TASK INSTRUCTIONS:
Reproduce only what runs from the line containing "Where should I" to the line containing "Viewport: 386px width, 374px height." in the records below, inclusive. Keep it exact, and keep the pictures out.

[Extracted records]
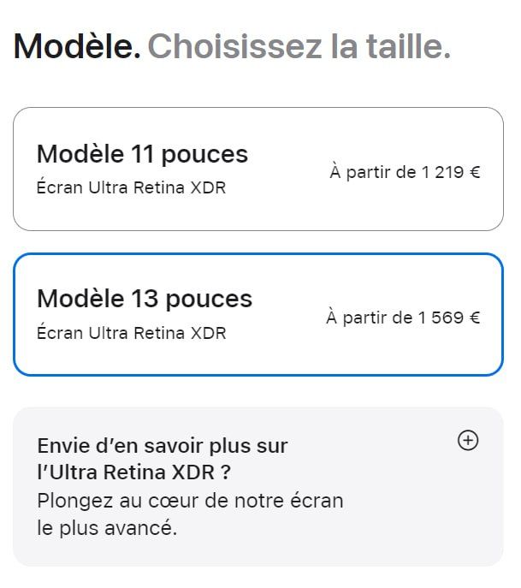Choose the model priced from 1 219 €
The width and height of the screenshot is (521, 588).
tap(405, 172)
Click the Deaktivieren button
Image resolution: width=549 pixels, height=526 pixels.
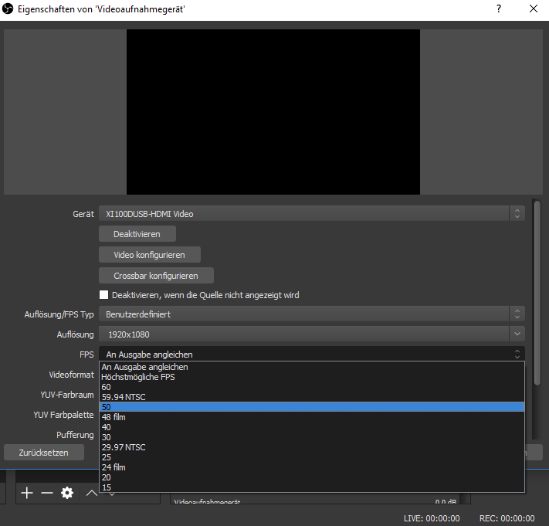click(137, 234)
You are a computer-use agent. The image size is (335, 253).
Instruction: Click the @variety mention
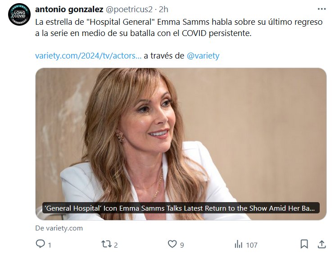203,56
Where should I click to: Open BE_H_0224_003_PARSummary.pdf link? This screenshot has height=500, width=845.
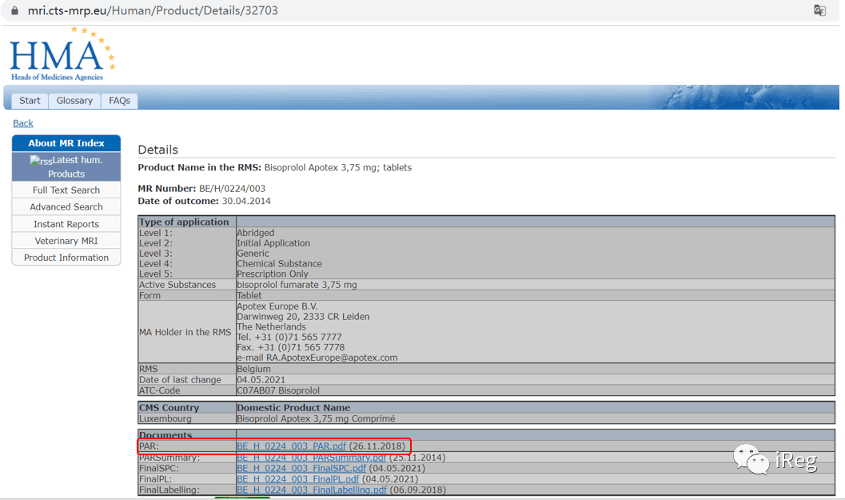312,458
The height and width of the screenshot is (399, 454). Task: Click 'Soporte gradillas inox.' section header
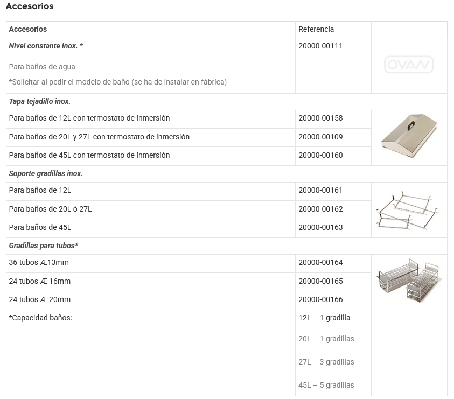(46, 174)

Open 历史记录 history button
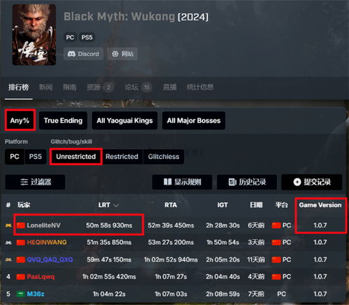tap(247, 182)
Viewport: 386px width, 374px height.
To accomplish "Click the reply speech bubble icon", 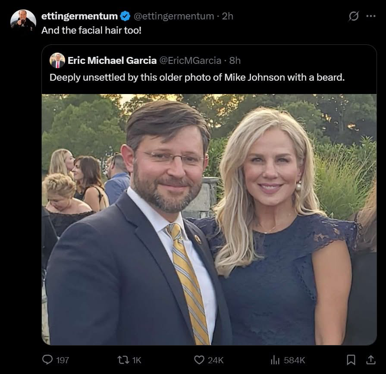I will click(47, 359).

RESPONSE FOR THIS EXERCISE:
Where should I click to: Open BE_H_0224_003_PARSummary.pdf link? This screenshot has height=500, width=845.
312,458
The height and width of the screenshot is (399, 454). Task: Click 'Soporte gradillas inox.' section header
(46, 174)

Open 历史记录 history button
tap(247, 182)
Viewport: 386px width, 374px height.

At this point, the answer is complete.